23 décembre 2006 - Mathias Matallah

Comment va-t-on faire pour renflouer le régime des ALD ? Le scénario le plus raisonnable serait de faire payer les personnes âgées. Pour un ensemble de raisons, liées au poids électoral des seniors, il a peu de chances de s’imposer. Celui qui est privilégié par les pouvoirs publics et déjà à l’œuvre depuis une dizaine d’années, est très différent. Il repose sur le postulat que le reste à charge des ménages en santé a encore un fort potentiel d’augmentation et que la Sécurité sociale doit à l’avenir se recentrer sur la prise en charge des risques les plus lourds et se désengager au fil de l’eau des dépenses courantes. Les conséquences d’une telle approche sont claires : comme nous le montrons dans notre dossier spécial, le maintien sous sa forme actuelle du régime des ALD conduirait à une disparition, à l’horizon 2020, de la prise en charge obligatoire de la médecine de ville pour les 85 % de Français qui n’en bénéficient pas.

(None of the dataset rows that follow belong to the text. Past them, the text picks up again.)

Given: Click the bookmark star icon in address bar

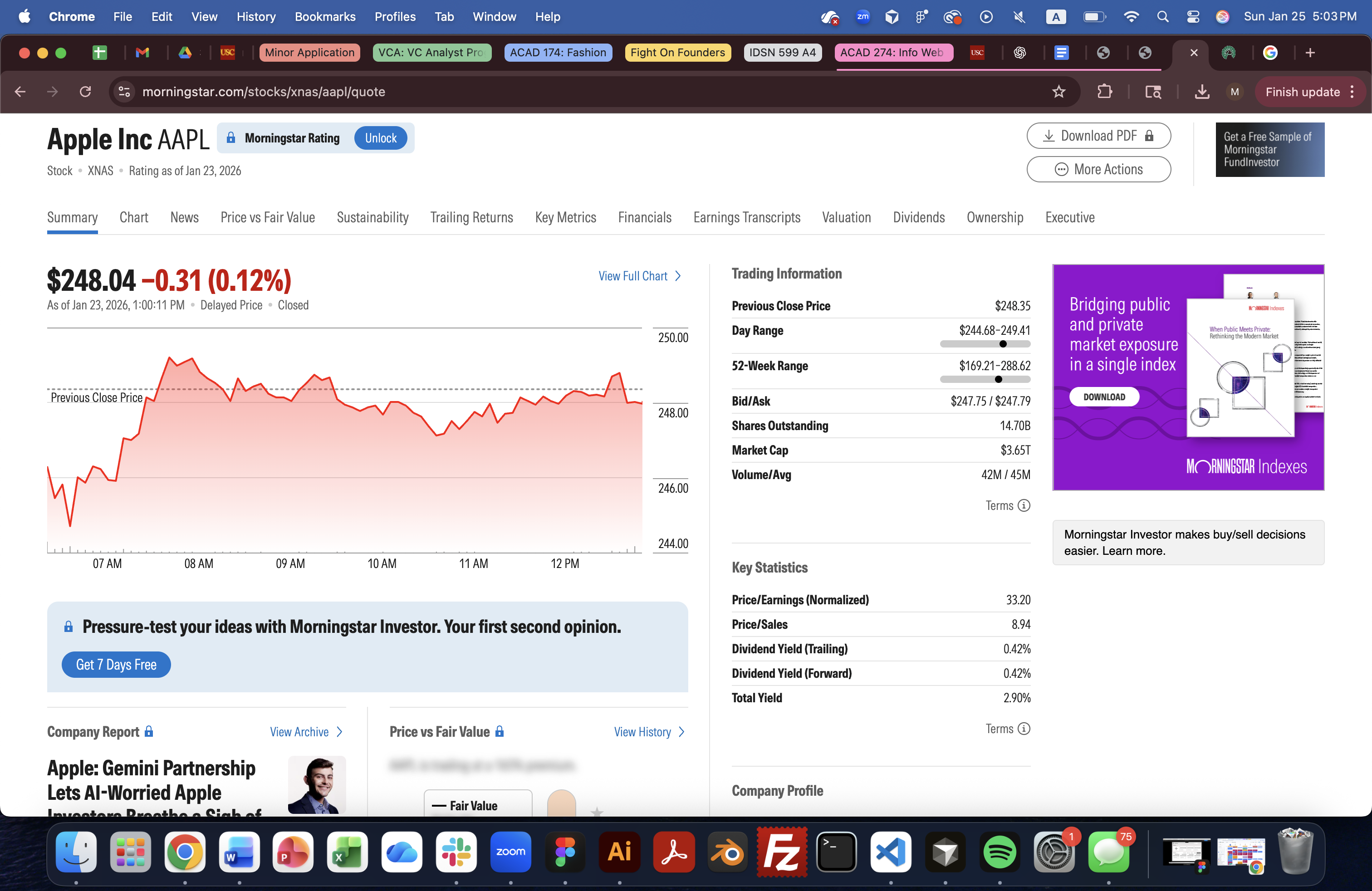Looking at the screenshot, I should [1058, 92].
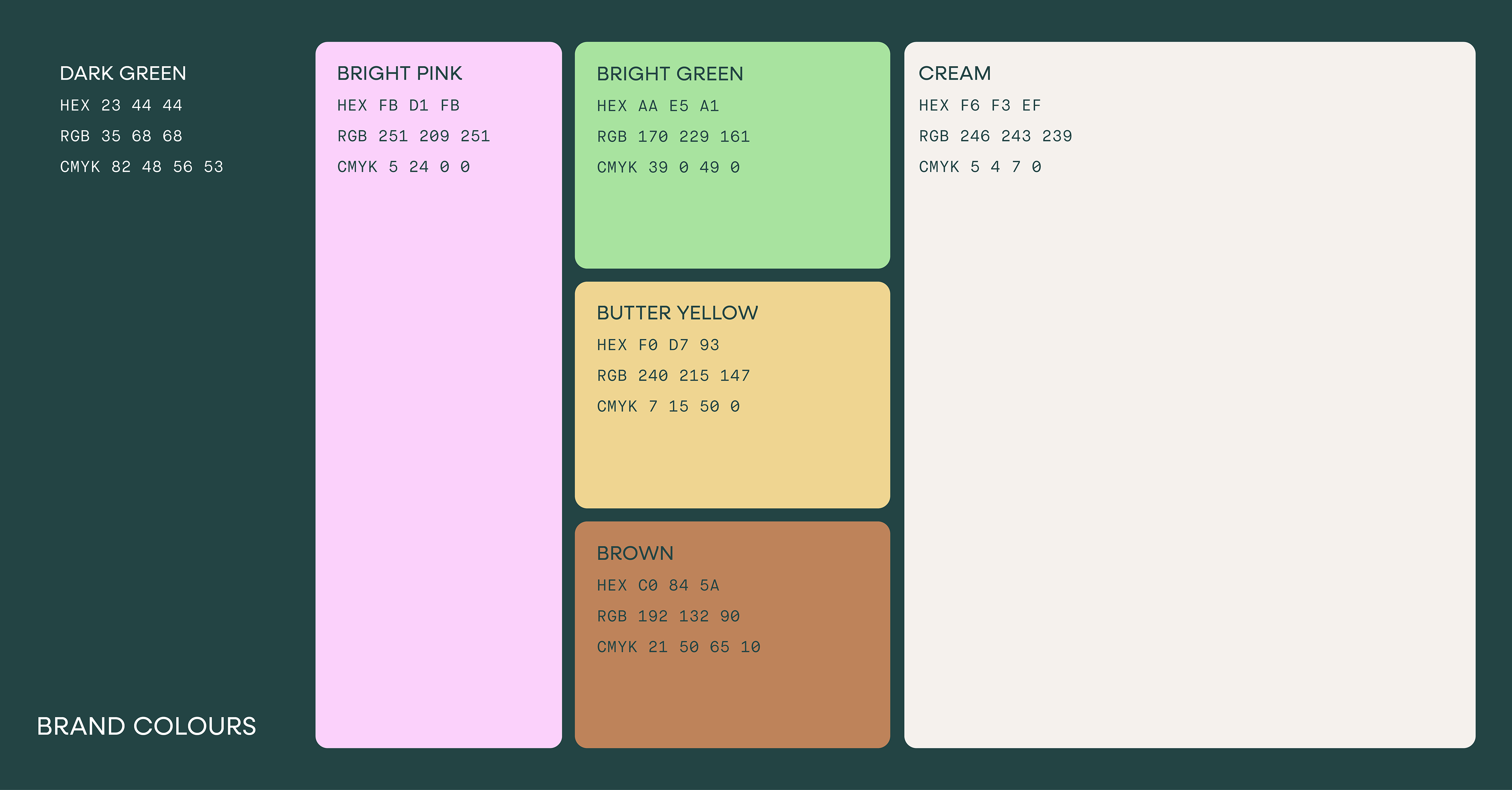Select the Bright Green colour card
Screen dimensions: 1512x790
click(732, 155)
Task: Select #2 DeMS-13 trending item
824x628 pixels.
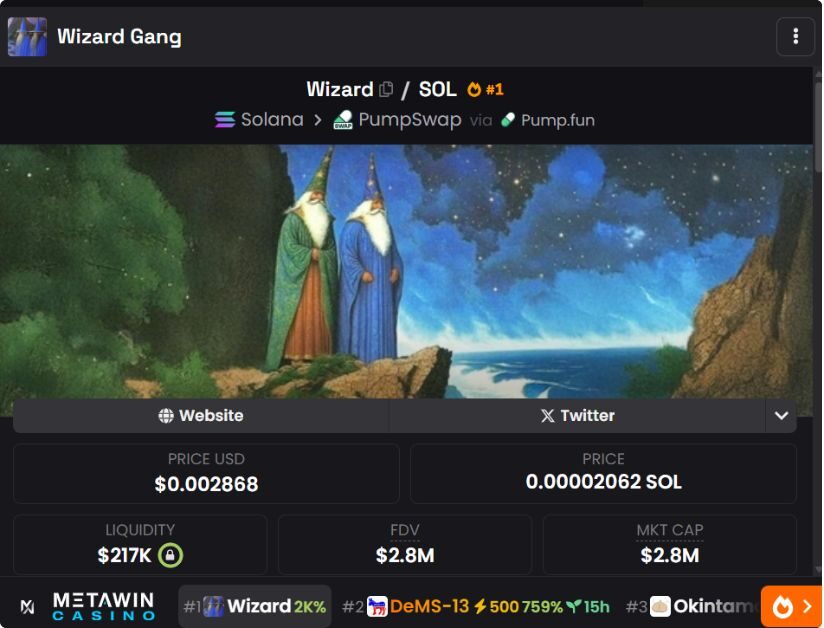Action: point(476,606)
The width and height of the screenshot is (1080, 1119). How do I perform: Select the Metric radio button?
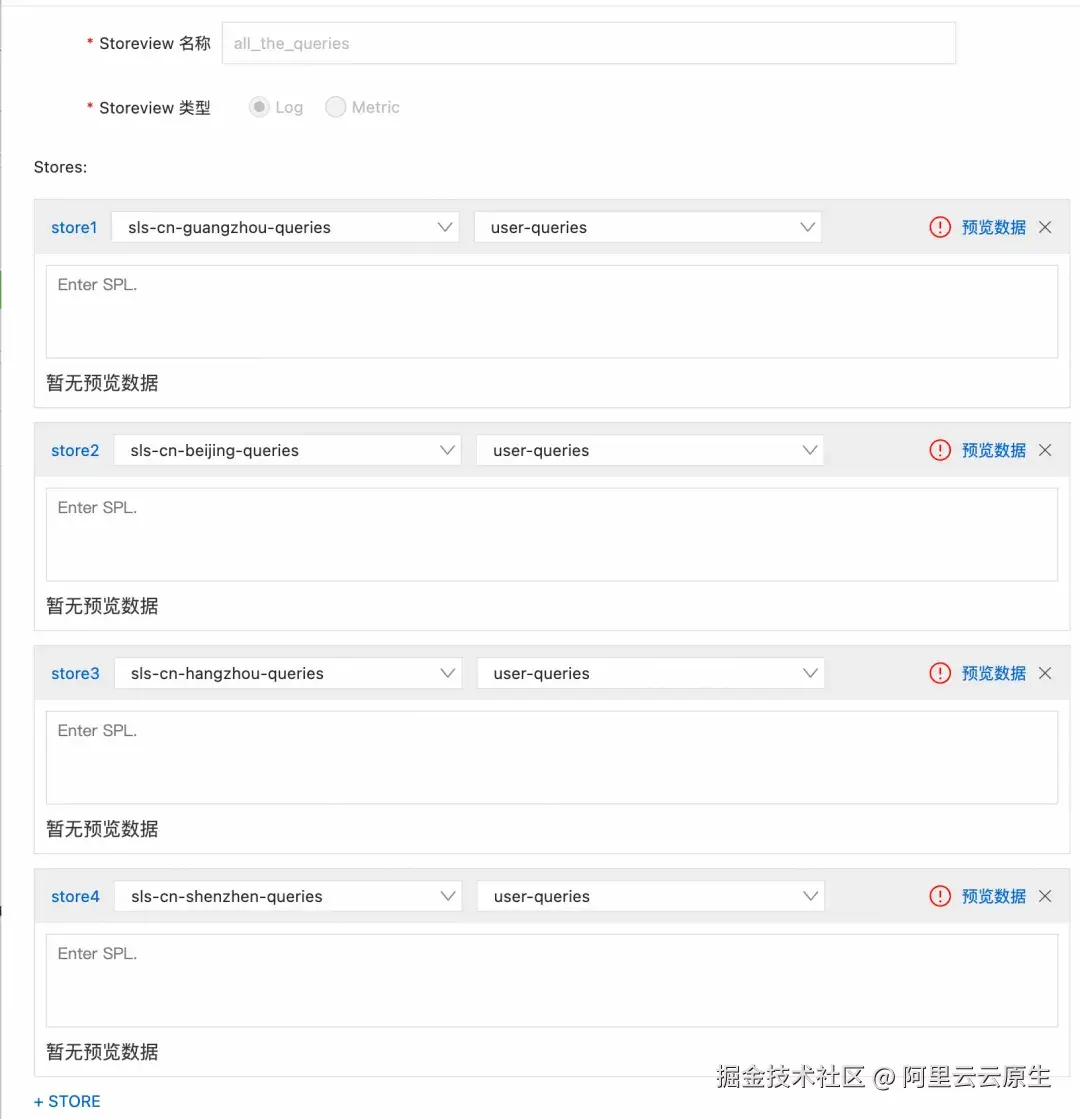pyautogui.click(x=335, y=107)
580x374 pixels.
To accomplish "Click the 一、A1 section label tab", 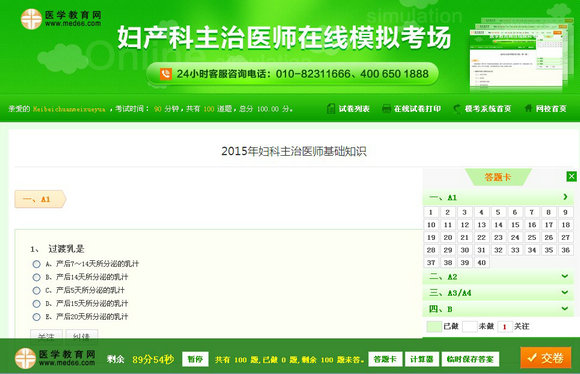I will (x=40, y=199).
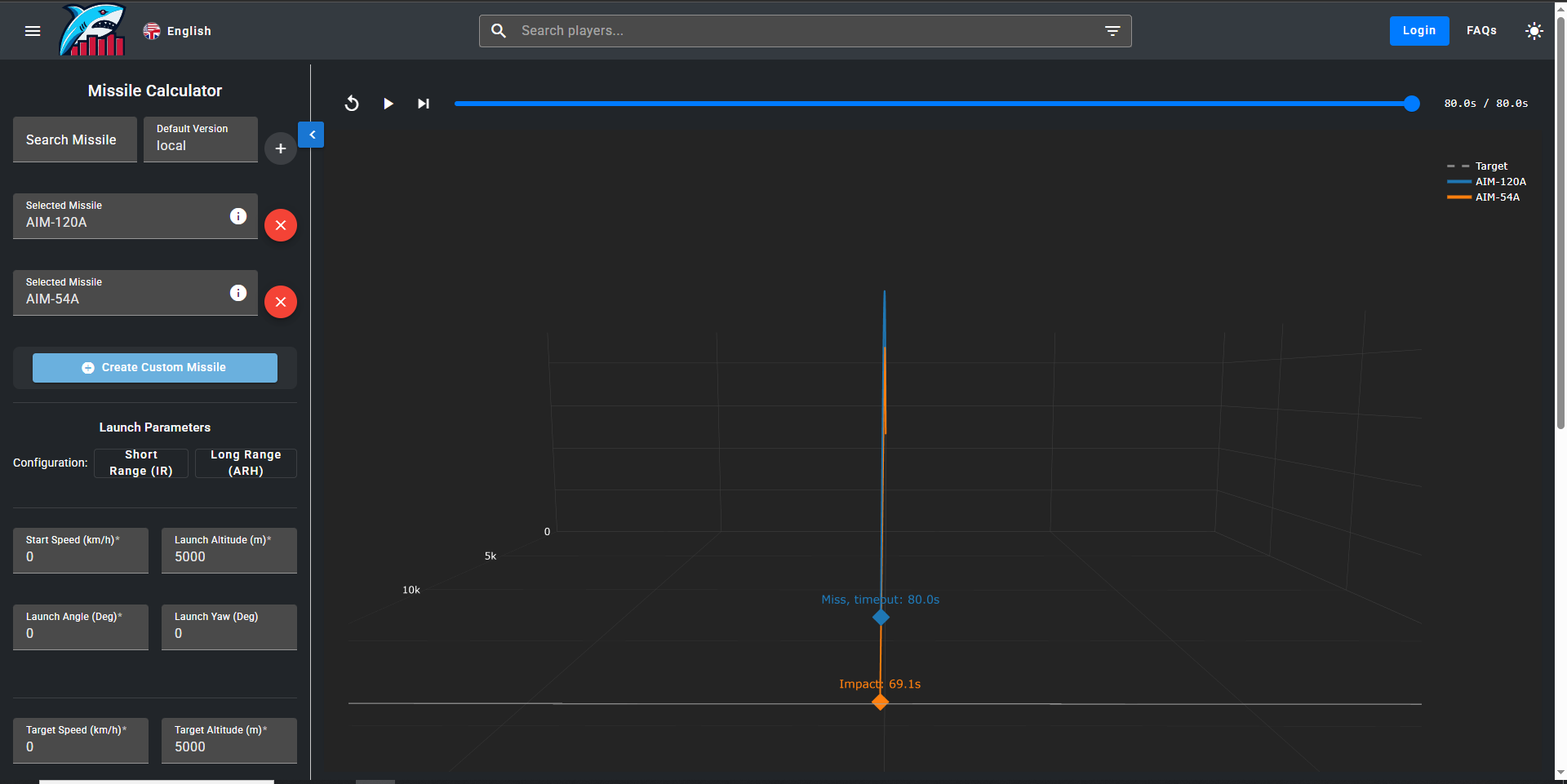Play the missile trajectory animation
The width and height of the screenshot is (1567, 784).
[x=388, y=104]
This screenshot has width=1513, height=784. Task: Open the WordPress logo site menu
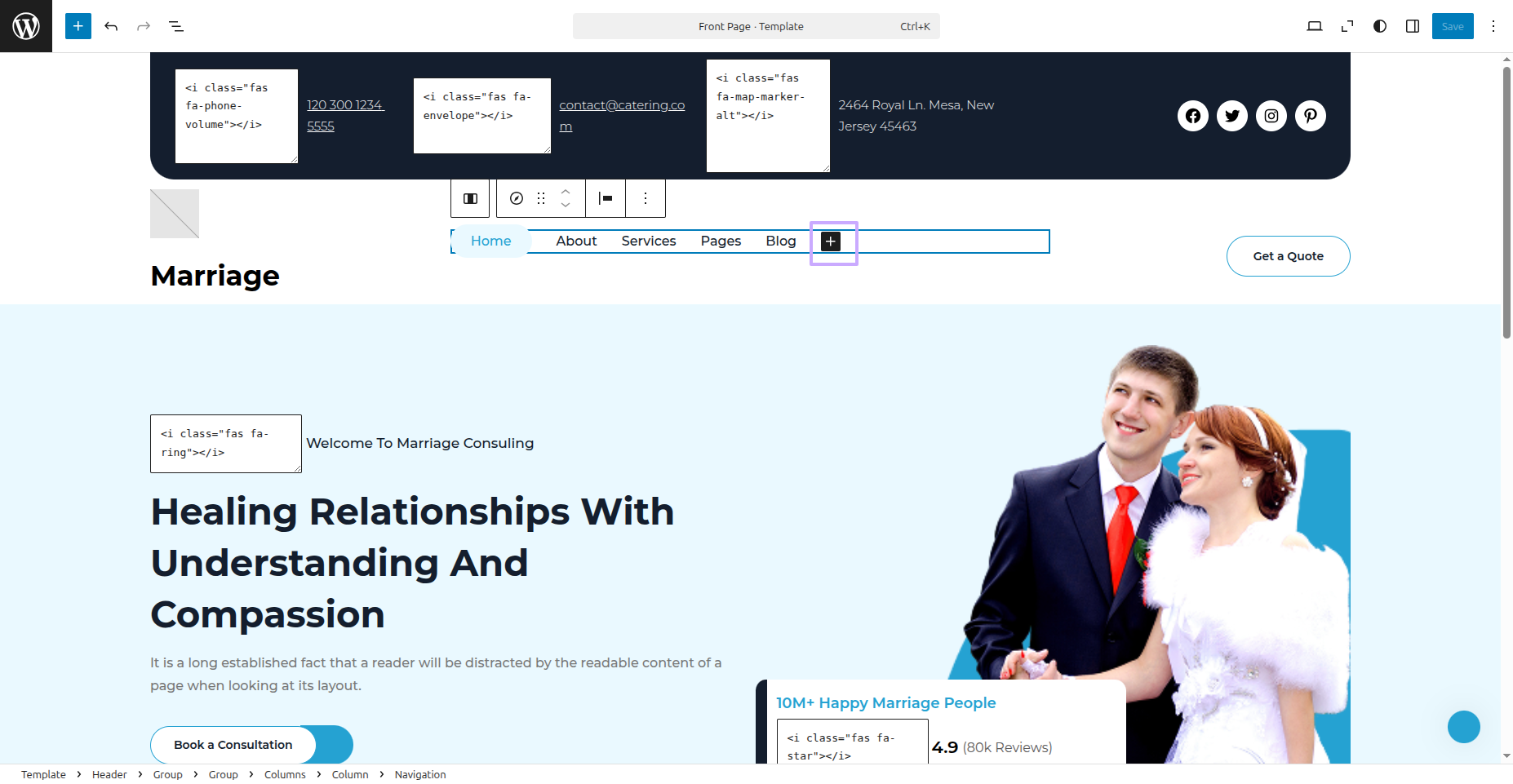pos(26,26)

Un tel étalage de cynisme laisse pantois. Car ce qui est proposé est ni plus ni moins que de recentrer une assurance maladie presque exclusivement financée par les actifs sur les ALD, c’est-à-dire sur des prestations qui concernent essentiellement les retraités, et sur la CMU. A charge pour les actifs de se débrouiller seuls et de souscrire des contrats d’assurance pour financer leurs dépenses de santé. En récompense, on leur promet bien sûr une prise en charge intégrale pour le jour lointain où ils seront vieux et grabataires.